With sustained heavy write loads, new L0 layers may be flushed faster than they can be compacted down. This can cause an unbounded buildup of read amplification and compaction debt, which can take hours to resolve even after the writes stop.

To avoid this and allow compaction to keep up, layer flushes will slow writes down to apply backpressure on the workload:

• At l0_flush_delay_threshold (default 30) L0 layers, layer flushes are delayed by the flush duration, such that they take 2x as long.
• At l0_flush_stall_threshold (default disabled) L0 layers, layer flushes stall entirely until the L0 count falls back below the threshold. This is currently disabled because we don’t trust L0 compaction to be responsive enough.

This backpressure is propagated to the compute by waiting for layer flushes when WAL ingestion rolls the ephemeral layer.

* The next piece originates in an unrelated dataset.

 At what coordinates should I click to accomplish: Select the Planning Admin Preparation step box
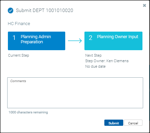click(36, 41)
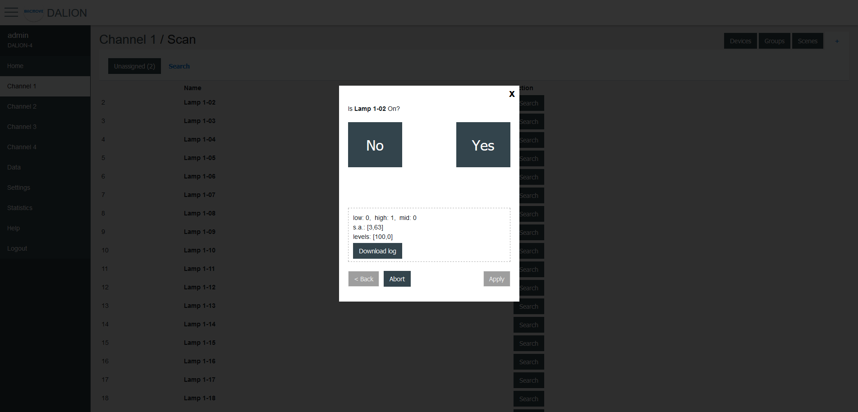This screenshot has height=412, width=858.
Task: Click the plus icon next to Scenes
Action: 837,41
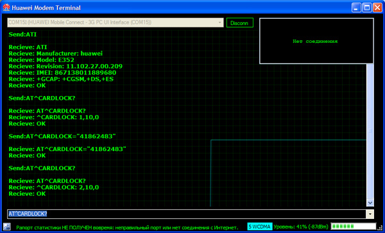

The compute will significantly slow down WAL writes at:

• max_replication_write_lag (default 500 MB), when Pageserver WAL ingestion lags
• max_replication_flush_lag (default 10 GB), when Pageserver L0 flushes lag

Combined, this means that the compute will backpressure when there are 30 L0 layers (30 * 256 MB = 7.7 GB) and the Pageserver WAL ingestion lags the compute by 500 MB, for a total of ~8 GB L0+ephemeral compaction debt on a single shard.

Since we only delay L0 flushes by 2x when backpressuring, and haven’t enabled stalls, it is still possible for read amp to increase unbounded if compaction is too slow (although we haven’t seen this in practice). But this is considered better than stalling flushes and causing unavailability for as long as it takes L0 compaction to react, since we don’t trust it to be fast enough — at the expense of continually increasing read latency and CPU usage for this tenant. We should either enable stalls when we have enough confidence in L0 compaction, or scale the flush delay by the number of L0 layers to apply increasing backpressure.

Circuit Breaker

Compaction can fail, often repeatedly. This can happen e.g. due to data corruption, faulty hardware, S3 outages, etc.

If compaction fails, the compaction loop will naïvely try and fail again almost immediately. It may only fail after doing a significant amount of wasted work, while holding onto the background task semaphore.

To avoid repeatedly doing wasted work and starving out other compaction jobs, each tenant has a compaction circuit breaker. After 5 repeated compaction failures, the circuit breaker trips and disables compaction for the next 24 hours, before resetting the breaker and trying again. This disables compaction across all tenant timelines (faulty or not).

Disabling compaction for a long time is dangerous, since it can lead to unbounded read amp and compaction debt, and continuous workload backpressure. However, continually failing would not help either. Tripped circuit breakers trigger an alert and must be investigated promptly.